▶ _RECORDS FOR THE EXERCISE_:
--- START ---

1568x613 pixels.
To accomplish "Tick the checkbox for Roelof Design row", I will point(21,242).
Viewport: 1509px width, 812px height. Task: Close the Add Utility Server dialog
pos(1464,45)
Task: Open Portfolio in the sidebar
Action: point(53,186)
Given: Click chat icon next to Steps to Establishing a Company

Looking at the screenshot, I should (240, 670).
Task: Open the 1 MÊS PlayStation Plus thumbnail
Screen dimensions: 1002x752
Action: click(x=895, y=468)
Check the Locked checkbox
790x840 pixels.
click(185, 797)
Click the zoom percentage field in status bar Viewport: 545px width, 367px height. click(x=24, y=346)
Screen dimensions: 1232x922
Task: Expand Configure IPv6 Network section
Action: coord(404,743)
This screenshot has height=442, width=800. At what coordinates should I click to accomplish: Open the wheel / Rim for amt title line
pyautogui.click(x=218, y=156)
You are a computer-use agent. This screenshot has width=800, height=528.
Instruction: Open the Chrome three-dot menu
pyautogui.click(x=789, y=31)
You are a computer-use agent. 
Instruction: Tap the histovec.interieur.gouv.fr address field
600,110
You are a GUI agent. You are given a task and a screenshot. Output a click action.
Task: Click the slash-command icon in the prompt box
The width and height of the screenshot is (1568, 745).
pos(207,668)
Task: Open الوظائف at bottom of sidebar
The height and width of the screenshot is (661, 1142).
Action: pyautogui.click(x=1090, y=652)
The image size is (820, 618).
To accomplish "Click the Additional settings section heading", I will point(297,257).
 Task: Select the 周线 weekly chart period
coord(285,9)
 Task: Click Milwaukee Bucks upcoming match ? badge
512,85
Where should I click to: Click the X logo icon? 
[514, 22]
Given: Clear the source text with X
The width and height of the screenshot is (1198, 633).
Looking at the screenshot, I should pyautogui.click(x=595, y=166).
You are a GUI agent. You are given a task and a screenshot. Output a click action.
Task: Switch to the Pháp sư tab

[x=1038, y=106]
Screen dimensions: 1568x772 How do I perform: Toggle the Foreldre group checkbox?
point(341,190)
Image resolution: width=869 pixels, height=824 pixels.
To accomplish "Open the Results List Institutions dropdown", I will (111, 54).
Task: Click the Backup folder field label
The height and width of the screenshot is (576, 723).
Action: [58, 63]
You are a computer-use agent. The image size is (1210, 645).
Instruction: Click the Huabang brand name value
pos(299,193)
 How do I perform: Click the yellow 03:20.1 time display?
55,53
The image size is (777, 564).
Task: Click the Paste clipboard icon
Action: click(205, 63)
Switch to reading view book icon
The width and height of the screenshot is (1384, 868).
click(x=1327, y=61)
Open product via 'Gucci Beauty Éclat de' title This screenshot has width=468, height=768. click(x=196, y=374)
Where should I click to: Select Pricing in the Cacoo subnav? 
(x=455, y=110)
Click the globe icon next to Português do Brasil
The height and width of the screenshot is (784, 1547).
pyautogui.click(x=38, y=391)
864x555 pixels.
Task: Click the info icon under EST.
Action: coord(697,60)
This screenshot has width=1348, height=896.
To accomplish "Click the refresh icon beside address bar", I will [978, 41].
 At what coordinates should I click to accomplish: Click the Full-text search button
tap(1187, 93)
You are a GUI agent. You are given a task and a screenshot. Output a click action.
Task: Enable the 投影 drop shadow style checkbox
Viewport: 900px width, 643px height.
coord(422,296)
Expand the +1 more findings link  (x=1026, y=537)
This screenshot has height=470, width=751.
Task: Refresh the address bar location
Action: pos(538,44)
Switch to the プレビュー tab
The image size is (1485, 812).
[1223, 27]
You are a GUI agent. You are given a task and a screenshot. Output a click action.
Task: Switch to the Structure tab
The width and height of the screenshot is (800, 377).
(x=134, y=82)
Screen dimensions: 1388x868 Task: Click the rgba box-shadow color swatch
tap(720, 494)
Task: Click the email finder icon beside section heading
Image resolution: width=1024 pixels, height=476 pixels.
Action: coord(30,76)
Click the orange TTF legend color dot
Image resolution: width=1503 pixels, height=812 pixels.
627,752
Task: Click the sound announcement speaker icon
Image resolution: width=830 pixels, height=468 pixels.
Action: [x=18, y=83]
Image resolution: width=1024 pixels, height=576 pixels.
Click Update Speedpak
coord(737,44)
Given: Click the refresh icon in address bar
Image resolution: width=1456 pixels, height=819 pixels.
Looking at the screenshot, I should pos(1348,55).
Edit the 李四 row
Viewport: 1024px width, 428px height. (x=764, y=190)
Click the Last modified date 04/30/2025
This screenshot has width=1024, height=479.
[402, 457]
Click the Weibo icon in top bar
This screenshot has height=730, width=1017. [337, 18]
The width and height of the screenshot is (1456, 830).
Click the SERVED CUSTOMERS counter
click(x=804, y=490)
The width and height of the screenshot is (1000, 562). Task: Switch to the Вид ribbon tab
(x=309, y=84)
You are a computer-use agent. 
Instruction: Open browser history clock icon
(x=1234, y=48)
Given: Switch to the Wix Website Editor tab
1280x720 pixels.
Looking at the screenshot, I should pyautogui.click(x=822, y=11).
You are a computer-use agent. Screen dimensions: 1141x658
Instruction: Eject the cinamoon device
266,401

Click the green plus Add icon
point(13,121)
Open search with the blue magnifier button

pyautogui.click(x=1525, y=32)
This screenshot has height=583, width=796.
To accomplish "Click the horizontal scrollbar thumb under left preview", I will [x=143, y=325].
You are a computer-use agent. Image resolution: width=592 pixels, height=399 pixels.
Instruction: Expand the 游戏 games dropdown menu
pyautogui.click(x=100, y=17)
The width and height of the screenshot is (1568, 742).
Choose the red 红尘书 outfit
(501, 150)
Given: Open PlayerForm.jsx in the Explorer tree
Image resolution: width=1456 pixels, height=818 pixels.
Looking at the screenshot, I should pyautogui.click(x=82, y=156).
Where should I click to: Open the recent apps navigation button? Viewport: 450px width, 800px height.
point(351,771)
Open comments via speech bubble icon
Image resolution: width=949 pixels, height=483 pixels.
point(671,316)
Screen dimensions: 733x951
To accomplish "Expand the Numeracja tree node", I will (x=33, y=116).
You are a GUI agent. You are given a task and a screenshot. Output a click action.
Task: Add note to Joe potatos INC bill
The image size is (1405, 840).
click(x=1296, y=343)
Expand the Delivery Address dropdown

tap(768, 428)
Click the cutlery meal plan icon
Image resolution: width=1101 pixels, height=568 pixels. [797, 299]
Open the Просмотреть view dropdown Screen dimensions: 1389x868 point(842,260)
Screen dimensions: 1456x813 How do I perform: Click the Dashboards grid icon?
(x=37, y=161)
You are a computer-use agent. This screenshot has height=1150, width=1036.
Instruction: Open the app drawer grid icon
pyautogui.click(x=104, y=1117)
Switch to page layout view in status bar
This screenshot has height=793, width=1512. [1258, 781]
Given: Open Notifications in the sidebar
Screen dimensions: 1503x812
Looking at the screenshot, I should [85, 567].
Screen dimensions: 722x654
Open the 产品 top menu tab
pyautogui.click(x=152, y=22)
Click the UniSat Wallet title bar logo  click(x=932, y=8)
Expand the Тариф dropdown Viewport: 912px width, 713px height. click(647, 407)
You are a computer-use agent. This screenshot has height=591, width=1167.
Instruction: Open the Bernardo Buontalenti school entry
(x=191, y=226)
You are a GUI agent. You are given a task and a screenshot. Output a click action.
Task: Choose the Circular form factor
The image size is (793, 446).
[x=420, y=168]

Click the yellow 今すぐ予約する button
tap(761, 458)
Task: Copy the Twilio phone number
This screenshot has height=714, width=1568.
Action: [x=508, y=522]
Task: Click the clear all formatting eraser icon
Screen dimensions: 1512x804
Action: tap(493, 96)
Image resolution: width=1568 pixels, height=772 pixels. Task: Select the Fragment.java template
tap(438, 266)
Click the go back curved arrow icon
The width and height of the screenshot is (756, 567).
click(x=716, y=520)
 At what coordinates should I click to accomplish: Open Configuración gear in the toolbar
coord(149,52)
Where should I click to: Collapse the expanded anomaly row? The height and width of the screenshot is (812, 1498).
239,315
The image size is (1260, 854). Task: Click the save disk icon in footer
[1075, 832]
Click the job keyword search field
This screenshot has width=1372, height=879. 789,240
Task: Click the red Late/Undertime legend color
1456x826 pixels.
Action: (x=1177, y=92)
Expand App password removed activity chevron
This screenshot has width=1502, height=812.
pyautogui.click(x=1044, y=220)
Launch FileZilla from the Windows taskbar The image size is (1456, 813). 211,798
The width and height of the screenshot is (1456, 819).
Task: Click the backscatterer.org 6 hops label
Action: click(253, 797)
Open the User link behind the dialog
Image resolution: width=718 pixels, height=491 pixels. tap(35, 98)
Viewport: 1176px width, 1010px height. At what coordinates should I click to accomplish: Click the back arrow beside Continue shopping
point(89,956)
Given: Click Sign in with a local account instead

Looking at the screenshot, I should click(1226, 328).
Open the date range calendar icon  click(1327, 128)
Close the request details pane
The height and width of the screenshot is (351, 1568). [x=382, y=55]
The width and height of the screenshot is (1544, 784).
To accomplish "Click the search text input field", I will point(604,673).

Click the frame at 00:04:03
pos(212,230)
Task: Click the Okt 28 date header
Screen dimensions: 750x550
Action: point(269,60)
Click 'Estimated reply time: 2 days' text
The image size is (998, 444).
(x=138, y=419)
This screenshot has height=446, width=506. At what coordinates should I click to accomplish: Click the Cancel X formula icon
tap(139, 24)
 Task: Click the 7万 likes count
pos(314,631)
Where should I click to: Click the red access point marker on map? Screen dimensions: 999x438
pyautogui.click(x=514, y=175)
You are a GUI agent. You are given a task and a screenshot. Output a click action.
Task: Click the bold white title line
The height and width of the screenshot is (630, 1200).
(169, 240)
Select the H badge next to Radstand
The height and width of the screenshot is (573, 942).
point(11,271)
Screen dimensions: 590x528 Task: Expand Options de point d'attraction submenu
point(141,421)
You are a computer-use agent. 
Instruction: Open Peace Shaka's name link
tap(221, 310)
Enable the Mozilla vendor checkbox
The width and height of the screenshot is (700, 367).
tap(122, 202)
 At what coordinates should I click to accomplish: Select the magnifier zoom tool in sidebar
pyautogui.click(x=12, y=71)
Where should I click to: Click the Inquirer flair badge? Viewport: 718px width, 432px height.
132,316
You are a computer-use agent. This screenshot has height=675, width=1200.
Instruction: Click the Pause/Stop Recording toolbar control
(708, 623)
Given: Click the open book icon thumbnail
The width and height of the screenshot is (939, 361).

--- END ---

▶ _DIRECTIVE_:
Tally the lines in the entries above that contain the word "book", and give only the number.

▶ _WRITTEN REPLY_:
2